경찰에 따르면 범인중 1명은 권총을 들고 있었고 한명은 칼을 들고 있었으며 아프리칸 어메리칸으로 추정괸다고 밝혔다.
I learned a few words (according to, handgun, presumed) and was left with something like, “According to police, one of the 범인 was carrying a handgun while the other had a knife, and they appear to be African-American.”
“So 범인 is ‘suspect,’ right? Like…um…범죄? Crime?”
“No,” said Good Man, “it is ‘criminal.'”
“OK, but in America we call them suspects, because they haven’t been tried yet.”
Good Man stared at me. He pointed at the pictures. “They are on camera! They are criminals!”
“OK, but American newspapers would call them suspects. Even after Cho Seung-Hui shot up everyone and himself, American newspapers called him ‘the suspect.'”
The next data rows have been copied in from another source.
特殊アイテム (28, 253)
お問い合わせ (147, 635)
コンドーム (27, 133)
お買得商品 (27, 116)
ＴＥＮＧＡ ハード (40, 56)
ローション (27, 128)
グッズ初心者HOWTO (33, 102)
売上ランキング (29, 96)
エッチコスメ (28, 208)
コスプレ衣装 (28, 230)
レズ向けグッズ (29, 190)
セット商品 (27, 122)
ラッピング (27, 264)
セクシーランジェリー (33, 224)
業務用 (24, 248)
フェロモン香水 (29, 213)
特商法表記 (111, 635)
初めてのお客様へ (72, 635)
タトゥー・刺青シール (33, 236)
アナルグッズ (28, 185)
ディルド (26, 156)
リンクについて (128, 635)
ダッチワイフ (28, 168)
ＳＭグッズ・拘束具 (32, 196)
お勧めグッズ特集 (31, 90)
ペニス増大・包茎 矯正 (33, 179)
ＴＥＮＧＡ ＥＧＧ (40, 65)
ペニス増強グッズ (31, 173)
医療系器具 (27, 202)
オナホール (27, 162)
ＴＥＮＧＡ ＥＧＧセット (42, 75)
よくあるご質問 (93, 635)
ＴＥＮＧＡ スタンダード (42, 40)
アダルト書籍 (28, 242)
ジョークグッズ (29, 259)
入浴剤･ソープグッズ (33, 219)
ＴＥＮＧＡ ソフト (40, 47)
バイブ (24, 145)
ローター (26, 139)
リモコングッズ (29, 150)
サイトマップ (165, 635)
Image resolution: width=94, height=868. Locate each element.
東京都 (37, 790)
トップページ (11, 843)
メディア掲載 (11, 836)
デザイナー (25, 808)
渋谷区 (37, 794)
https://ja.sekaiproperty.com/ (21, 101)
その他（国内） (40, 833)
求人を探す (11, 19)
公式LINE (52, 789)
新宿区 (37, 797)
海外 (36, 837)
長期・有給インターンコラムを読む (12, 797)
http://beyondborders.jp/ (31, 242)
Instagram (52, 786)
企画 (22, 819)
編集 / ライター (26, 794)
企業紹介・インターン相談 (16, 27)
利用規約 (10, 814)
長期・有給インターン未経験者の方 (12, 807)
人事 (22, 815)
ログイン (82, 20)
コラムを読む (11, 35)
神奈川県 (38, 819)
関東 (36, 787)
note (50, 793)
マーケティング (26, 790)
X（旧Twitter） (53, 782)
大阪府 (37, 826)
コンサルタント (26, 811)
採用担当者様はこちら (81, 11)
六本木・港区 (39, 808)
Good Man looked at me. “That is crazy! It is ‘criminal,’ not ‘suspect!””
“But in America, in this context, I think ‘suspect’ is a better translation.”
Good Man shook his head, “OK, we are in America, but this, you may know, is Korean newspaper. It is ‘criminal.'”
Our conversation was so obviously not about the English language, but about English language as used in American culture.
It got me thinking: is a named person a ‘suspect’ until proven guilty? Is a ‘criminal’ always a criminal? How would other English-speaking countries with a different judicial system describe these men?
I searched for some articles in English about the robbery (yes, I do find it odd that I first read/heard about it in Korean). And sure enough, my conditioned assumption was correct.
Both suspects were dressed in dark clothing and wore baseball hats. In addition, the suspects’ faces were covered.